I have played around with all of the settings I can think of (while maintaining a similar grass density), and nothing mitigates it to any major degree (and I wouldn’t expect it to as the cost likely scales against the density rather than the patch sizes).
So the question is - am I missing something? Is no one else seeing this?
After much discussion with Unity there was a checkbox added to the terrain settings called “Collect Detail Patches”.
If unchecked, this makes all the terrain grass precache so that there’s nothing being built at runtime. It’s worth mentioning however that depending on your terrain size it will consume quite a bit of memory.
Yeah, on my mobile game with decent size forest terrain with lots of details it wouldn’t be the best most likely… oh well, I’ll just have to optimize everything the best I can then as usual!
Your best option is to create custom textures that use 2-3 individual grass pieces to make a wider detailed one. This way you can make your detail meshes wider to cover a larger area and use a much smaller density. The less detail density you have the smaller the build patch mesh hitch.
The only “gotcha” is that details look noticeably worse on hills. Would be nice if Unity gave the option to make detail meshes angle to terrain normal direction.
Do you know the specifics as to what exactly happens?
What’s the correlation between the number for “Detail Resolution Per Patch”, patch collection while walking around, the number or density of billboard grass/detail meshes I paint, etc?
Detail resolution per patch - the higher the number, the more meshes that will be combined into a single mesh. This saves drawcalls but will spike your profiler the larger the mesh it has to build.
Detail density is how many meshes are closely placed next to each other. The higher this number, the bigger your profiler spike will be.
Setting both numbers to a high value can be troublesome because unity has a 64k vert max which means that it will break and leave big open holes of details that failed to draw because they couldn’t be added to the chunk without exceeding the limit.
It’s actually a really bad implementation. It doesn’t even take into account distance per say, if you pan around it’s loading and unloading the same stuff over and over while not even moving. If they fixed that, which is a silly easy thing to do with a fast spatial hash, this problem would largely disappear.

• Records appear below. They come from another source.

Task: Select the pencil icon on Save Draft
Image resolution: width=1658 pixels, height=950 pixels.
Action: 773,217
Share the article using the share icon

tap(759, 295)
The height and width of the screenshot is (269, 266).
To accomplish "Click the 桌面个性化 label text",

So I got around to actually fixing this in my game. It’s the tree colliders that are the main culprit not rendering. I had a fast 2d spatial hash in java that I’ve used a lot so I did a quick port to C#, and am using it to dynamically place/remove colliders on trees as I move around.
I went from 40fps and constant 200ms+ stutters to 100+ fps and zero stutters.
I just posted on this subject in the physics forum and posted the spatial grid I used, minus the code that actually checks the grid every second or so, but that’s application specific and not the hard parts.
Note that the spatial grid might have a bug I haven’t found. It’s pretty much a direct port of a java implementation I’ve used for around a year that I know works, but there might be a couple of edge cases as accessors are different so a bit of the flow changed.